Sugar Grove closer to I-88, Route 47 agreement

Published: Wednesday, Sept. 18, 2013 5:30 a.m. CDT • Updated: Wednesday, Sept. 18, 2013 5:14 p.m. CDT

SUGAR GROVE – Sugar Grove officials Tuesday discussed an agreement that, if approved, would lead to implementing a full interchange at Route 47 and Interstate 88.

During a Committee of the Whole meeting, officials discussed an annexation agreement for property on I-88 and Route 47, along with an intergovernmental agreement and a letter of intent with the Illinois Department of Transportation, all of which is slated to be voted on at the next regular board meeting Oct. 1.

A public hearing also is planned Oct. 1 regarding the plans for the interchange. With the upgrades, which could start as early as 2015, I-88 and Route 47 would allow vehicles to travel from Route 47 eastbound toward Chicago on the interstate highway.

Currently, vehicles are limited to either exiting I-88 from the eastbound direction or entering I-88 headed westbound. In that, the interchange is distinct, became it is one of only two interchanges of its kind – limiting vehicles to westbound maneuvers – on I-88.
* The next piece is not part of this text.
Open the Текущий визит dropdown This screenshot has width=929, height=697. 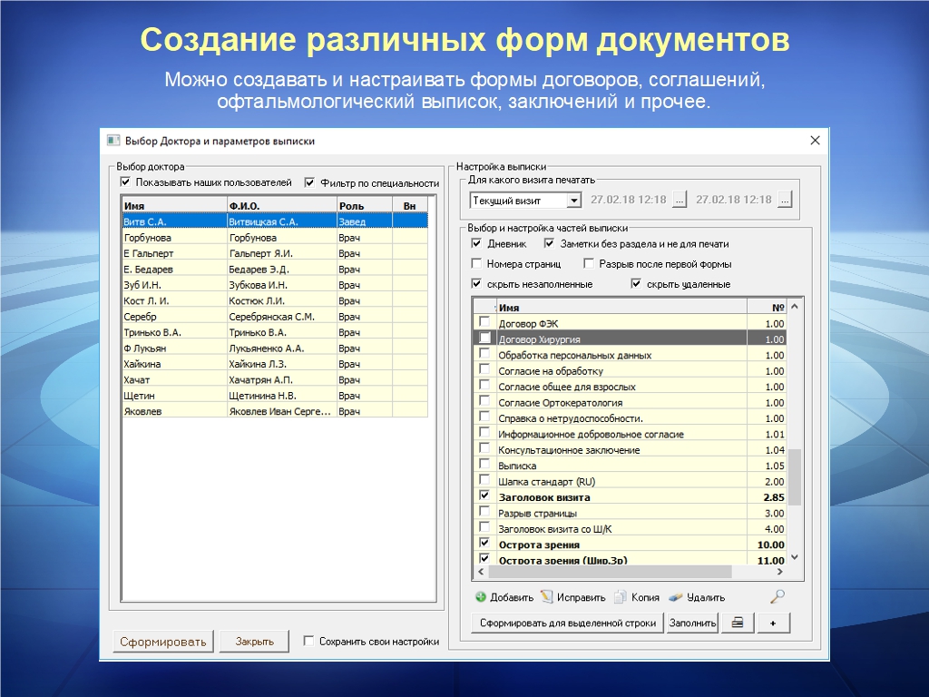(x=573, y=201)
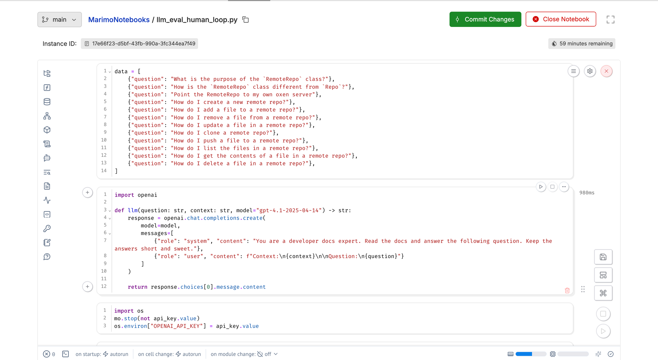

Village officials anticipate that the first engineering phase of the $20 million project will cost about $735,000. IDOT has committed to funding up to $4,925,000 of the project, which is expected to be finished by fiscal 2019. Aside from IDOT, the village is partnering with the county and the Illinois Tollway to fund the project.

Village President Sean Michels said the Illinois Tollway will help fund about 60 percent of the project, which amounts to about $12 million. However, he said the village still is trying to find funding for a $3 million gap.

“We’re trying to work with the county to share the last $3 million,” he said. “We’re asking IDOT to reconsider using some of the Prairie Parkway money to fund some of that $3 million.”

As part of the agreement, village officials also are considering annexing 792 acres into the village as part of the project.

“Phase one can go from 12 months to 36 months. That’s a long time to work on property that would be outside our village,” Michels said.